In the thirteenth annual report of the General Board of Commissioners in Lunacy for Scotland there is a wealth of detailed statistics, tables and reports covering all aspects.  A few examples of the tables are:  number and distribution of the insane, causes of the increase of Pauper Patients, Proportion of Private to Pauper Patients, and return of expenditure on account of Pauper Lunatics during the year 1869.
One table is about the number of deaths, it states
“The number of deaths of both sexes is greatest in winter; but the tendency to death is in summer greater among females than males.  This is shown in the following table

We have not the means of ascertaining whither the difference which this Table shows to exist between the male and female mortality in asylums in summer and in winter extends to the general population.”
It continues that if a comparison was done “it would probably be found that in winter there are more deaths from pulmonary disease among males than among females; and in summer more deaths from abdominal disease among females than among males.”

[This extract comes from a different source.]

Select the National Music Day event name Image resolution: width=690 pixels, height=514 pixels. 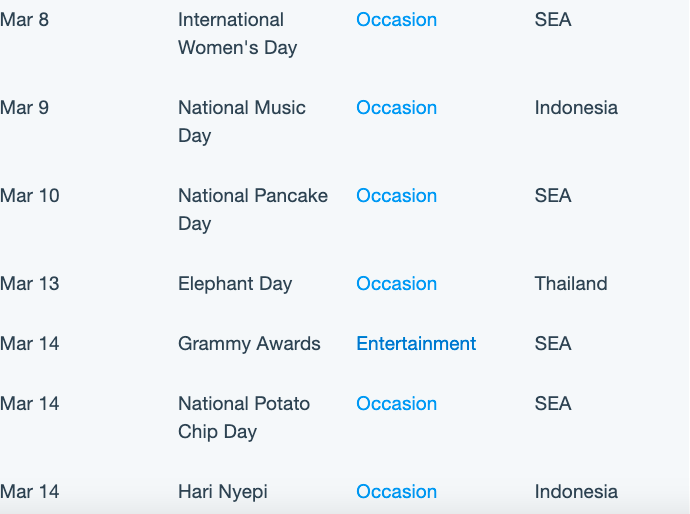click(x=242, y=122)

There is a description about the functions of attendants in the asylums.
“Attendants, however, are frequently not trustworthy and are occasionally even guilty of harshness and cruelty.  Nor is this surprising.  The life of an asylum attendant is one which presents few attractions, and its rewards are inconsiderable…..Many dislike the work, or their health suffers and they leave after a short trial.  Others are soon discharged for incapacity, inattention, drunkenness, insubordination, cruelty, or some similar cause.”

There are tables about the nature of accidents and in which asylum the accident occurred.  One such accident was in Argyll where there was an unintentional suicide by drinking carbolic acid.  Another one from Stirling was "fracture of the fourth metatarsal bone in trying to kick another patient."
There is an extensive amount of information in this report and the report can be found in the House of Lords papers, session 1871 volume 45.